[Date Prev][Date Next][Thread Prev][Thread Next][Date Index][Thread Index]
[PULL 08/72] tcg/optimize: Change representation of s_mask
From: |
Richard Henderson |
Subject: |
[PULL 08/72] tcg/optimize: Change representation of s_mask |
Date: |
Tue, 24 Dec 2024 12:04:17 -0800 |
Change the representation from sign bit repetitions to all bits equal
to the sign bit, including the sign bit itself.

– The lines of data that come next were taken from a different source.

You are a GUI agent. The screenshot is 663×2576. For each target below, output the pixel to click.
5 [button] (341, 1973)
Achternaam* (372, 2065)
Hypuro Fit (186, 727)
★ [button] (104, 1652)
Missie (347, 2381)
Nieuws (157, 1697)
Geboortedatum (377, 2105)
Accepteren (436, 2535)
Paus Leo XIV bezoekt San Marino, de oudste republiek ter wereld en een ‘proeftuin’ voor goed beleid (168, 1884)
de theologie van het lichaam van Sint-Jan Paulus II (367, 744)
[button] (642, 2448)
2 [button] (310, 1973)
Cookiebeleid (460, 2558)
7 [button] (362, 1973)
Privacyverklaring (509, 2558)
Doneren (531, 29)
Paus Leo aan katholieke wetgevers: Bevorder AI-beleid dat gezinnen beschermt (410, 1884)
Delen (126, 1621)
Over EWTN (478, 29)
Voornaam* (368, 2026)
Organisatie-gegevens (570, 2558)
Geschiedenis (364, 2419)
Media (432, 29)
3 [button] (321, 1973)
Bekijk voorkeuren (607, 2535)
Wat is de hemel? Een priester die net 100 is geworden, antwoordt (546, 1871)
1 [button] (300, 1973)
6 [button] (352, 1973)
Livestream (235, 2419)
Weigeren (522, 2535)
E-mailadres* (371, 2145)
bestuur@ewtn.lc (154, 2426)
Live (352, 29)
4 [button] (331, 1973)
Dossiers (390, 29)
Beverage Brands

The previous format has a problem in that it is difficult to recreate
a valid sign mask after a shift operation: the "repetitions" part of
the previous format meant that applying the same shift as for the value
lead to an off-by-one value.
The new format, including the sign bit itself, means that the sign mask
can be manipulated in exactly the same way as the value, canonicalization
is easier.
Canonicalize the s_mask in fold_masks_zs, rather than requiring callers
to do so. Treat 0 as a non-canonical but typeless input for no sign
information, which will be reset as appropriate for the data type.
We can easily fold in the data from z_mask while canonicalizing.

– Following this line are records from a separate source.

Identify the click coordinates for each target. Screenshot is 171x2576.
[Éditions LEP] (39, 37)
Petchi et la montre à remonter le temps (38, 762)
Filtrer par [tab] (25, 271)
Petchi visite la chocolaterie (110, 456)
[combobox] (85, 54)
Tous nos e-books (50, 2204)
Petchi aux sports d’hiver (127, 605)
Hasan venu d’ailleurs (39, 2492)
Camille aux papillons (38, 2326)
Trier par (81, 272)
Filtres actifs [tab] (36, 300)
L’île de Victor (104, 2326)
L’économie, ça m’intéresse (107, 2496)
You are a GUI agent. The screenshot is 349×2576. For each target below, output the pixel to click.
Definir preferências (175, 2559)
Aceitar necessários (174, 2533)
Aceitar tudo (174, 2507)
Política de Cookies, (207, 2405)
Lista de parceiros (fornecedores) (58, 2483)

Temporarily disable optimizations using s_mask while each operation is
converted to use fold_masks_zs and to the new form.
Reviewed-by: Pierrick Bouvier <pierrick.bouvier@linaro.org>
Signed-off-by: Richard Henderson <richard.henderson@linaro.org>
---
tcg/optimize.c | 64 ++++++++++++--------------------------------------
1 file changed, 15 insertions(+), 49 deletions(-)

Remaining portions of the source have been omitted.